There are many topics you’d probably expect to see pop up across geographies — religion, politics, history — and many specific names or issues. Although, I must say, Czech-language editors’ apparent hangup with sexual orientation is a little weird, as is the fact that the English-editing world feels the need to quibble over who’s employed by World Wrestling Entertainment. (A couple commentators to the MIT Technology Review post suggest, perhaps rightly, that Wikipedia editors might not represent an accurate cross-section of any given population.)
The study includes all sorts of informative visualizations — you really should check it out — including this one on the articles most commonly disputed in what some might call the western world.
The authors claim the purpose of was primarily to identify the socio-political nature of so-called “edit wars” and how they look across different cultures. Among their findings was that languages with more articles and more contributors have more diversity in the topics about which they argue — something that could be indicative of greater cultural differences, or perhaps just a matter of statistics (more people and more articles means each person and each article less significant). English also appears to be a lingua franca of sorts for Wikipedia, containing the most globally relevant topics.
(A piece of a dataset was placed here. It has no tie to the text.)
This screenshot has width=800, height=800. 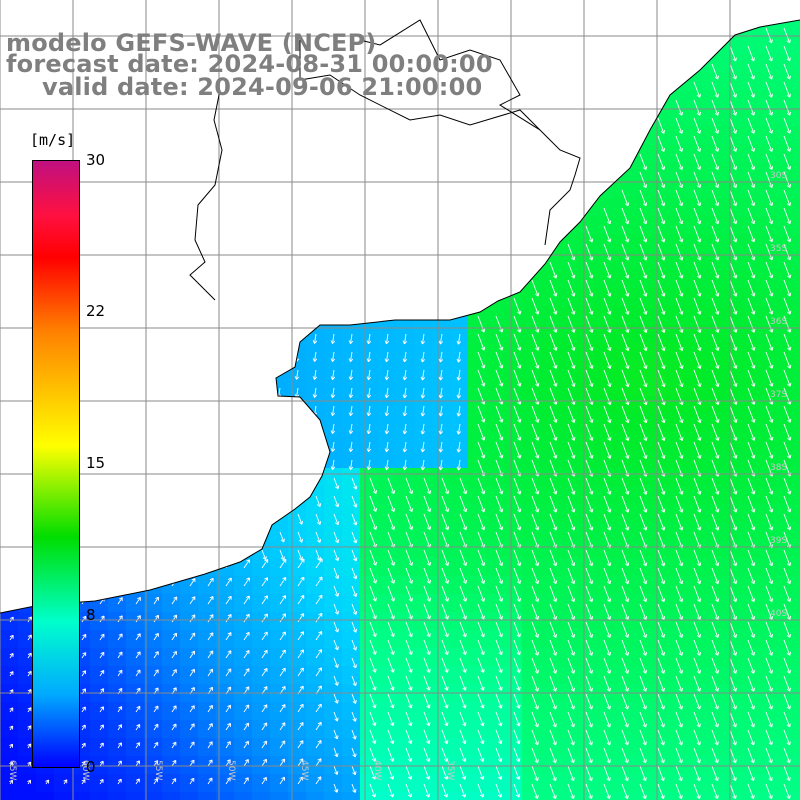 I want to click on lon-label: 40W, so click(x=377, y=770).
Cultural aspects aside, the authors also note another, possibly more difficult, area that could benefit from studying Wikipedia edit controversies: the dynamics of disputes as more and more collaborative work is performed via the web. How issues arise, escalate and ultimately resolve themselves without the benefit of in-person communication could be a valuable cycle to understand.
Authors Taha Yasseri and János Kertész have been steeped in the topic of Wikipedia edit wars for some time. This particular study will be a chapter in a forthcoming book, but earlier this year they published a different paper looking at how edit controversies behave over time.